Action item: Take the line containing "もっと見る (419, 583)" and every line after it to the end of the data, and write them out exactly as they appear.

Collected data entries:
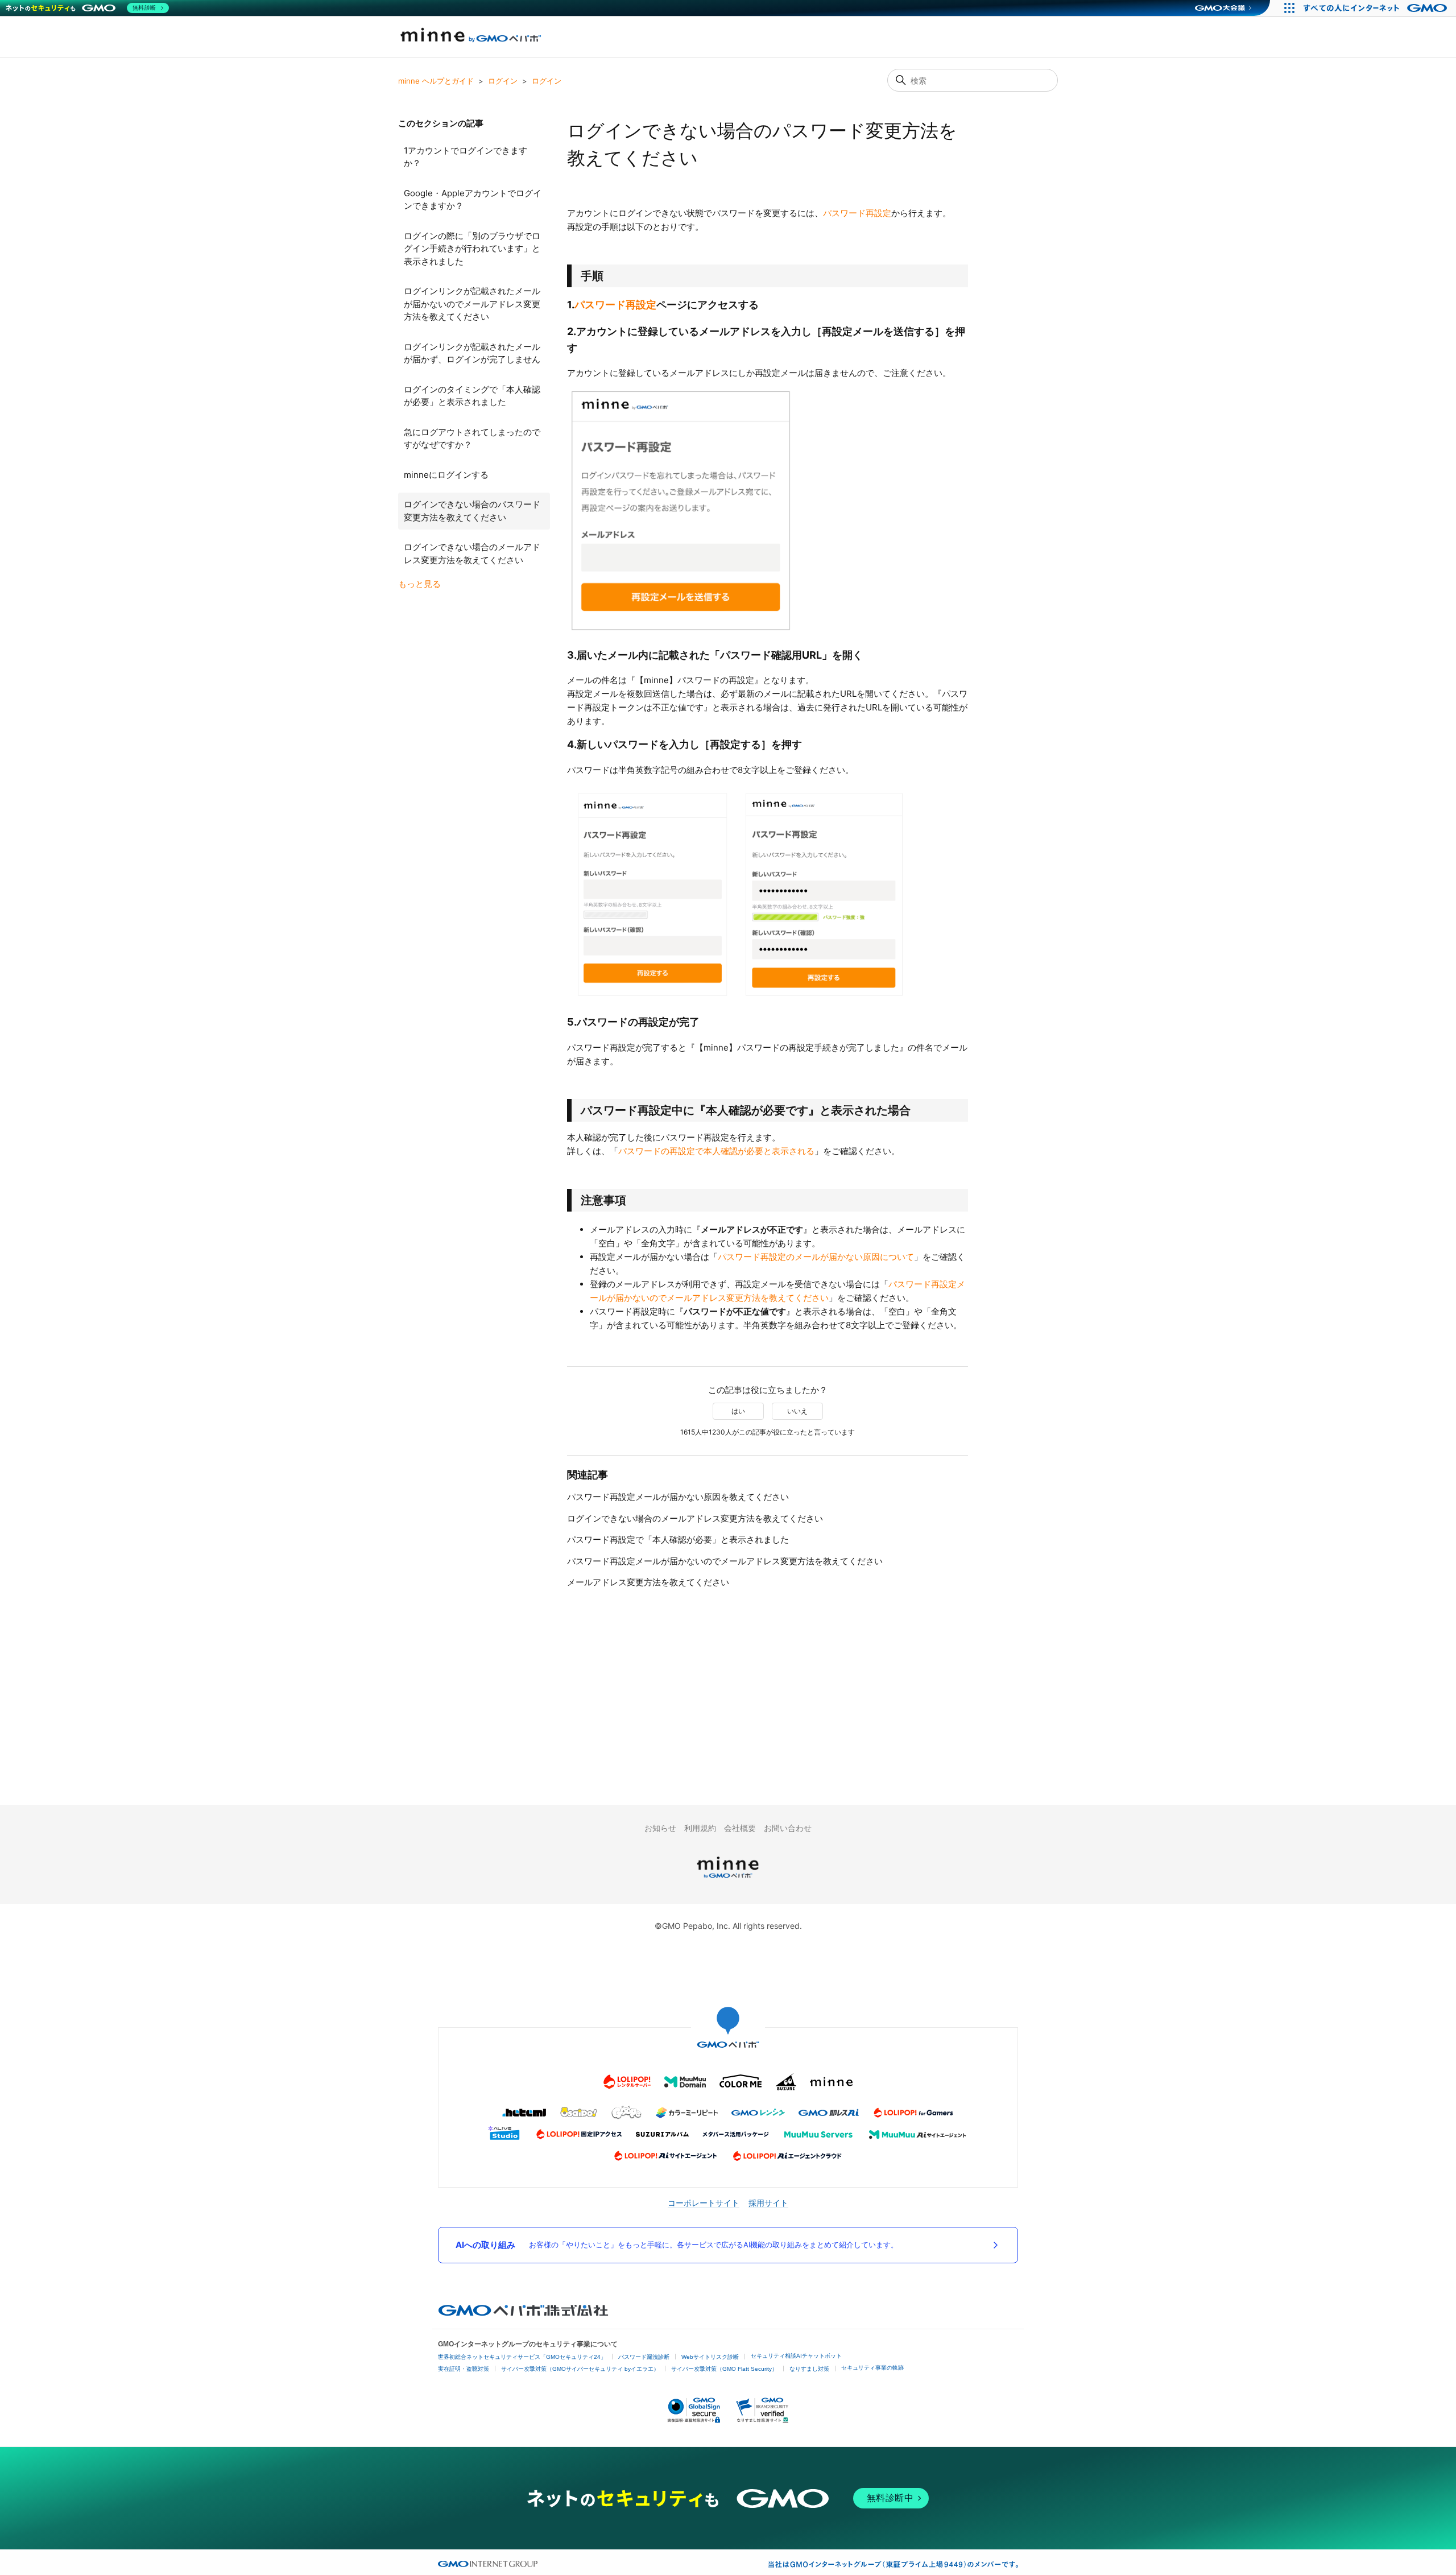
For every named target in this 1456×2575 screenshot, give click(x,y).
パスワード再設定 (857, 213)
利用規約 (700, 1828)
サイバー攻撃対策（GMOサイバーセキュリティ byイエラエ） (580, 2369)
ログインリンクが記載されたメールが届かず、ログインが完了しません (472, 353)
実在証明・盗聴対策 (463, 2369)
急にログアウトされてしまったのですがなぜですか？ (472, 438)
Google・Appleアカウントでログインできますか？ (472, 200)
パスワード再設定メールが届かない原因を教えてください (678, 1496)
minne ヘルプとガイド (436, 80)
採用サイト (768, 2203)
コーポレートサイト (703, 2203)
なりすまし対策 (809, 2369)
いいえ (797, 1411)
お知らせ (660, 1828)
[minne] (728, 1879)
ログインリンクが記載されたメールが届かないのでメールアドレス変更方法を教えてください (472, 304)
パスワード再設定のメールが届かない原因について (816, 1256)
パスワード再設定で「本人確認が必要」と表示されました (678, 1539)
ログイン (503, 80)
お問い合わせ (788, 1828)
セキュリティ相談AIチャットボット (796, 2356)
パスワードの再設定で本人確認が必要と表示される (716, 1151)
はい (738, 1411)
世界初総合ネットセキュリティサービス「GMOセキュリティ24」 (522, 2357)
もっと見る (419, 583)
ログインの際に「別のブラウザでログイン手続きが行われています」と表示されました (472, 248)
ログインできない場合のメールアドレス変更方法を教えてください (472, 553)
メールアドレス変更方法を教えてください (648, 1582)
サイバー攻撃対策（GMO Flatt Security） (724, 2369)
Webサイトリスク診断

Solution for this task:
もっと見る (419, 583)
ログインの際に「別のブラウザでログイン手続きが行われています」と表示されました (472, 248)
ログインできない場合のメールアドレス変更方法を教えてください (472, 553)
メールアドレス変更方法を教えてください (648, 1582)
サイバー攻撃対策（GMO Flatt Security） (724, 2369)
Webサイトリスク診断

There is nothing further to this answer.